| TASK DESCRIPTION |
Of the lines below, write out exactly those from the line with "[Share on twitter] (1166, 1489)" through the line with "Request a Quote (176, 1334)", both included, and skip the rest.

[Saved data entries]

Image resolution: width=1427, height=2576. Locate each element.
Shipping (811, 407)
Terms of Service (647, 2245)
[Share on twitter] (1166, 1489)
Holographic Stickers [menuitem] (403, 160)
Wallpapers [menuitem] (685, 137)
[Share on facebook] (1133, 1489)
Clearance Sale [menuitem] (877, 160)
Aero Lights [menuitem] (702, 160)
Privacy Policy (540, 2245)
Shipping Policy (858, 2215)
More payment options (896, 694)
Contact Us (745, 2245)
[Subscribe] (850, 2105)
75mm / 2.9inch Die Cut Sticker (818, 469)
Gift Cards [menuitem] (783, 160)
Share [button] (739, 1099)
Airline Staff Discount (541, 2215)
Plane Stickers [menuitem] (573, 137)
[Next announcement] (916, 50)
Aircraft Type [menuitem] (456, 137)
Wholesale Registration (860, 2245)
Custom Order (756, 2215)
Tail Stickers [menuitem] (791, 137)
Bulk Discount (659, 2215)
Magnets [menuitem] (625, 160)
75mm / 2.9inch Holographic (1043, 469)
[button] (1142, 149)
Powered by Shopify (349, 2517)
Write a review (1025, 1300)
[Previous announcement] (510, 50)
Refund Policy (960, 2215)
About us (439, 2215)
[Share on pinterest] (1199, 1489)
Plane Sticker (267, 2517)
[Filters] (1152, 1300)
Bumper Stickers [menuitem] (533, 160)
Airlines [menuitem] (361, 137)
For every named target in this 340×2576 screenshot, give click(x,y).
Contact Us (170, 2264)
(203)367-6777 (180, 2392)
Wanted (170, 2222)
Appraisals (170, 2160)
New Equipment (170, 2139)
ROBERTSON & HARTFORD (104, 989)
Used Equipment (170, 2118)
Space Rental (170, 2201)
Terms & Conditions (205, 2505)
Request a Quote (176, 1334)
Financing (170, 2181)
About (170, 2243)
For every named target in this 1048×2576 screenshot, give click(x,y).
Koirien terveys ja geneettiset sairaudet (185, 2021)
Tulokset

| SOLUTION FOR THIS TASK |
[Share on twitter] (1166, 1489)
Holographic Stickers [menuitem] (403, 160)
Wallpapers [menuitem] (685, 137)
[Share on facebook] (1133, 1489)
Clearance Sale [menuitem] (877, 160)
Aero Lights [menuitem] (702, 160)
Privacy Policy (540, 2245)
Shipping Policy (858, 2215)
More payment options (896, 694)
Contact Us (745, 2245)
[Subscribe] (850, 2105)
75mm / 2.9inch Die Cut Sticker (818, 469)
Gift Cards [menuitem] (783, 160)
Share [button] (739, 1099)
Airline Staff Discount (541, 2215)
Plane Stickers [menuitem] (573, 137)
[Next announcement] (916, 50)
Aircraft Type [menuitem] (456, 137)
Wholesale Registration (860, 2245)
Custom Order (756, 2215)
Tail Stickers [menuitem] (791, 137)
Bulk Discount (659, 2215)
Magnets [menuitem] (625, 160)
75mm / 2.9inch Holographic (1043, 469)
[button] (1142, 149)
Powered by Shopify (349, 2517)
Write a review (1025, 1300)
[Previous announcement] (510, 50)
Refund Policy (960, 2215)
About us (439, 2215)
[Share on pinterest] (1199, 1489)
Plane Sticker (267, 2517)
[Filters] (1152, 1300)
Bumper Stickers [menuitem] (533, 160)
Airlines [menuitem] (361, 137)
For every named target in this 340×2576 screenshot, give click(x,y).
Contact Us (170, 2264)
(203)367-6777 (180, 2392)
Wanted (170, 2222)
Appraisals (170, 2160)
New Equipment (170, 2139)
ROBERTSON & HARTFORD (104, 989)
Used Equipment (170, 2118)
Space Rental (170, 2201)
Terms & Conditions (205, 2505)
Request a Quote (176, 1334)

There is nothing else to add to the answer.